Just now when I typed the intro to this post, that was the first time I have ever written out everything I "do" so honestly. I usually hesitate to say exactly what it is I do, 1--because it's quite lengthy, and 2--because truthfully I don't do any of those things exceedingly well so I feel like a fraud proclaiming that they're what I do.  

It took me until today to realize that I can NOT be the only person who feels this way. I can NOT be the only mom who is trying to do it all perfectly and failing, quite miserably. There is a woman somewhere out there who poured her heart and soul into a beautiful post all about her new business that she is so excited for and passionate about only to get a handful of likes, no comments, and get zero sales from it crying herself to sleep because she feels like giving up. There is a mom who snapped at her children for asking her to take them to the park because her house is an absolute disaster and she feels like she can't leave without cleaning it up. There is a wife out there who feels an immense amount of guilt for taking her husband's hard earned money and investing it into yet another entrepreneurial opportunity because she just knows this is going to be her big break, although her family will not be eating their organic food preference that month (or maybe year) because of it...there's someone out there who has a perfect vision of who they want to be and what they desire for their family but absolutely no idea how to get there. There are others out there just like me. And that is SO selfishly comforting. But I don't want it to be selfish, I want her to feel that comfort too, and know that she is not alone. 

Motherhood is a culture that is over-worked, under-appreciated, sleep-deprived, with high expectations, and we do this all in the name of love. Our children spend the day (sometimes quite literally) shitting on us, turning up their nose to everything we have to offer,  and making us want to pull out our hair, but we would give our lives for them without hesitation. A mother's love is like none other. It is amazing what our hearts are capable of,  it truly is. The sad truth is though, we don't always use them to their full capacity. We are able to have such an undying love for our children and our spouse (most of the time!), yet we neglect to give ourselves that kind of love. This is an issue that I feel our "culture" as moms have always had; we give so much love to our children we forget to love ourselves. But I feel because of these high standards we have set for ourselves, along with the constant reminders on social media, that lack of self love is far greater than ever before. 

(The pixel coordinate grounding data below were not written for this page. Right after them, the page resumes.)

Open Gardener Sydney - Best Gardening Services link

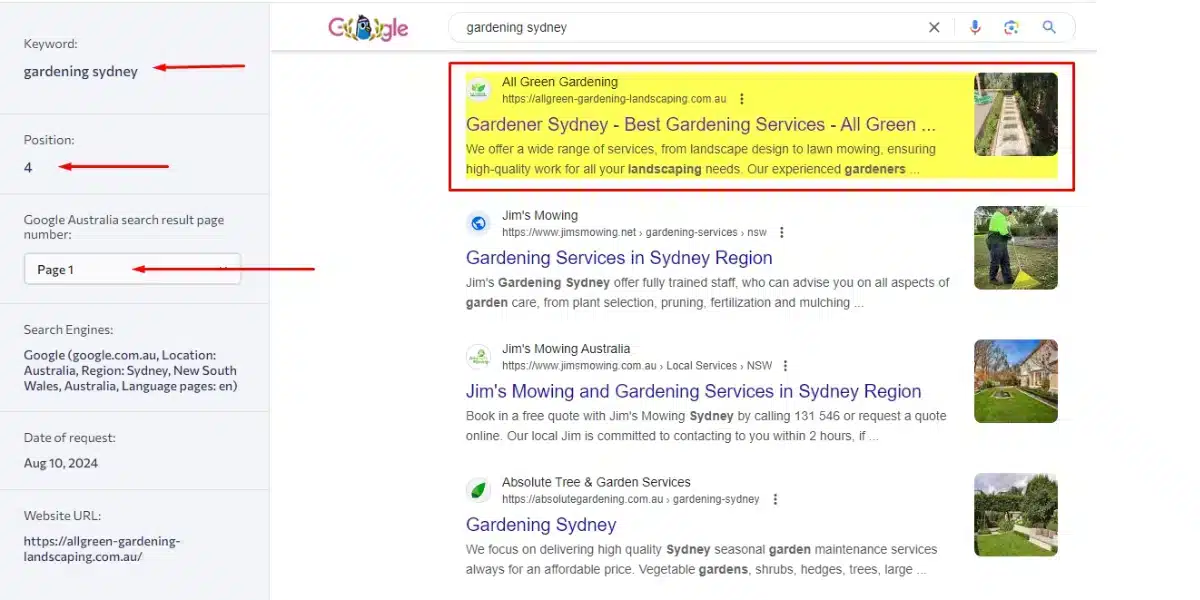pos(700,125)

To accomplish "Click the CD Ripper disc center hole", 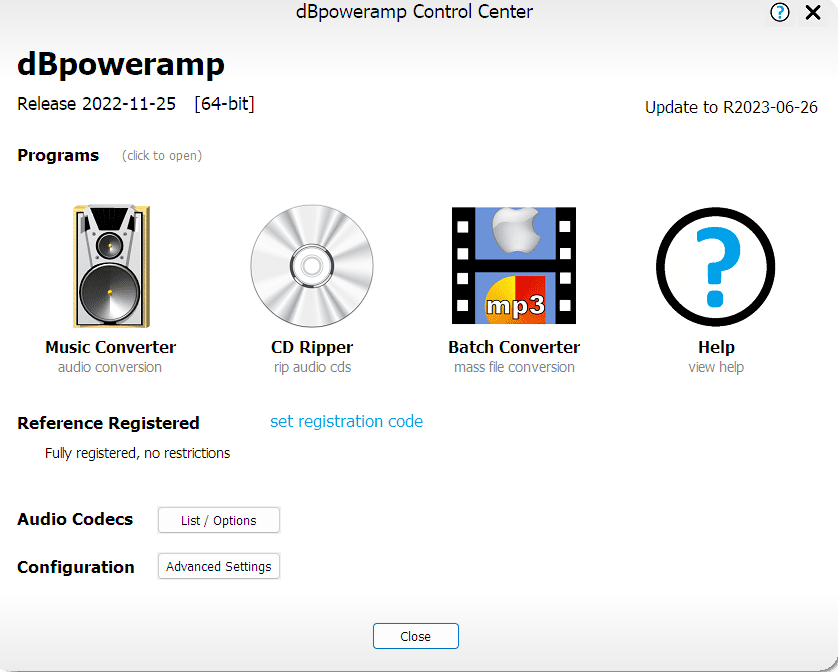I will click(x=311, y=267).

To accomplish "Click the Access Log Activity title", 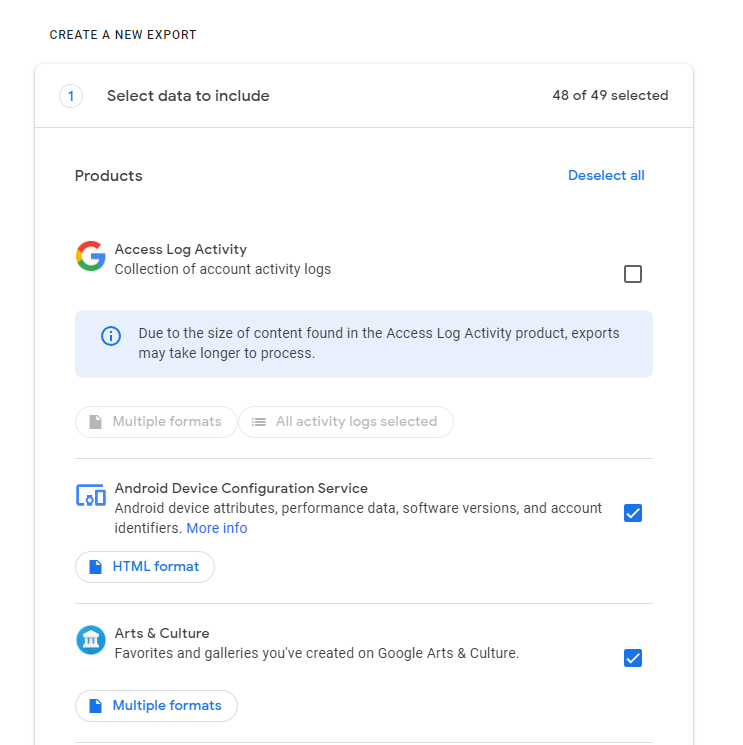I will 181,249.
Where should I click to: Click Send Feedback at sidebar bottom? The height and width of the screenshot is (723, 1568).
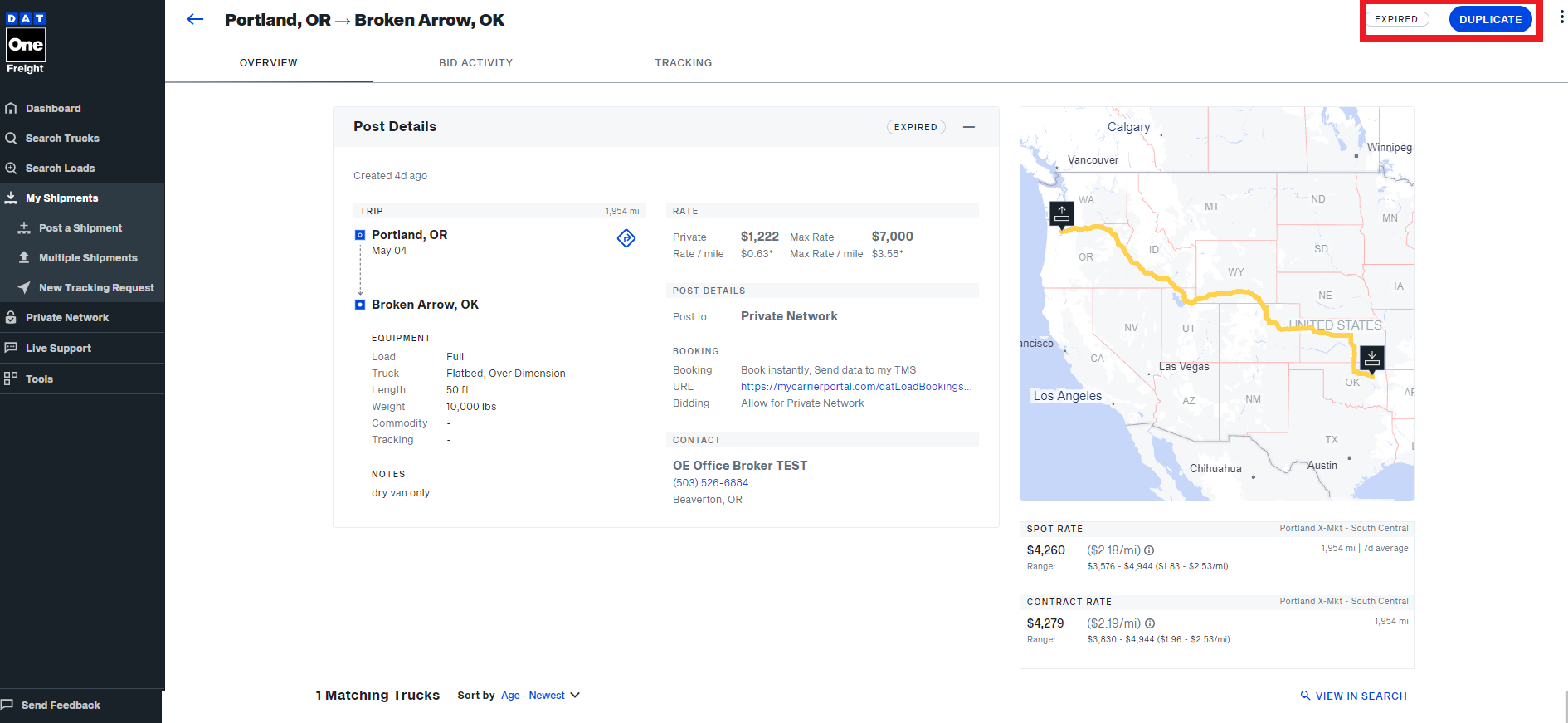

So there's the problem...but what's the solution? I think I know the answer...but it's not exactly the one I want. The answer is lower your standards, love yourself more, and be accepting of Grace. Whether you are of Christian faith or not, Grace is applicable to all when defined as divine guidance. That divinity can come from the universe, or Jesus Christ. Whoever you believe it is that is guiding you and loving you through this journey, allow them to. 

Grace + Self Love are not the difficult answers for me...it's the lowering your standards part. I have this HUGE picture in my head of exactly who and what I want to be. And for the past 2 years I have been white knuckling holding on to the idea of having ALL OF IT. But the truth of the matter is, in order for progress to be made and success to be had; something has to give. I have to let go somewhere. And today, that's where I'm at, that's as far as I am with this self discovery. Knowing and trying to accept that I need to let go of something, somewhere and changing that picture a little bit of who and what I want to be. 

To the mom out there who is starting her day off with a to-do list a mile long, a schedule jam packed with meetings, conference calls, play dates, yoga, date night, and youth group wondering "how the heck am I going to get this all done, and be a good mother, wife, and friend today!?" trying to hold back the tears because quite honestly, there is just no time in the day for them...I see you, I know you, I am you. You are not the only one. Take a deep breath, love yourself, accept Grace, and allow yourself to let go of some of those to-dos. You are going to get through this. I am going to get through this. We are going to get through this.